A Broadway star in the 1960s, Jens went from The Actors Studio to the world premiere of an Arthur Miller play, appearing as a character said to be based upon Miller's wife Marilyn Monroe. The L.A. newspaper observed that now "she enjoys a cult following from her role as the Female Shapeshifter in Star Trek: Deep Space Nine" but these days she is as well known as a director and teacher as an actress.

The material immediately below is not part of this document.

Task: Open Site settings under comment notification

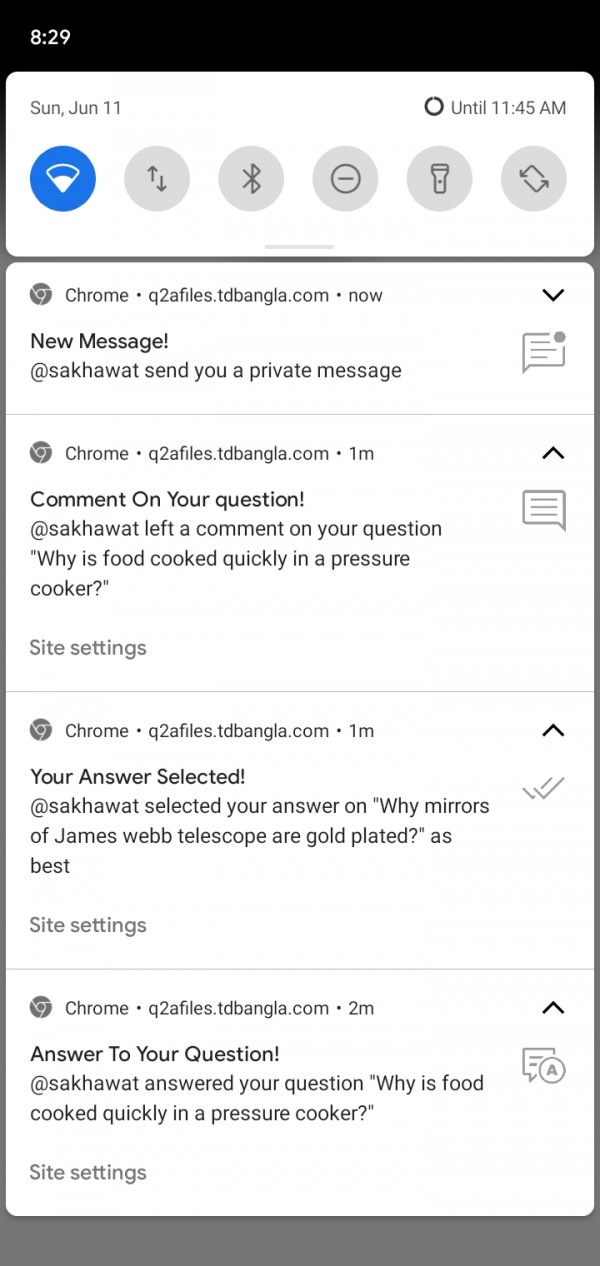Action: pos(88,648)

"I knew the film world had already passed me by because I was too old," she said. "Even the women who are 40 are playing 60." Nonetheless, she is still working at age 71 after feeling that she had lost too much time to drinking.

"I come from a generation that didn’t know that alcoholism was a disease. Back then it was a moral issue," she explained. "So we really had something to deal with. Some of us were able to survive it and some of us died young."

Bad Hurt on Cedar Street, also a world premiere, tells the story of a family in Providence, Rhode Island, during an Easter weekend in 2001."It is about two generations of war heroes and the price the family has paid for two wars," Jens said. "This family is living with lies that have never been exposed. The only thing a human being can’t handle is a lie, and the family begins to disintegrate from the withholding of the truth."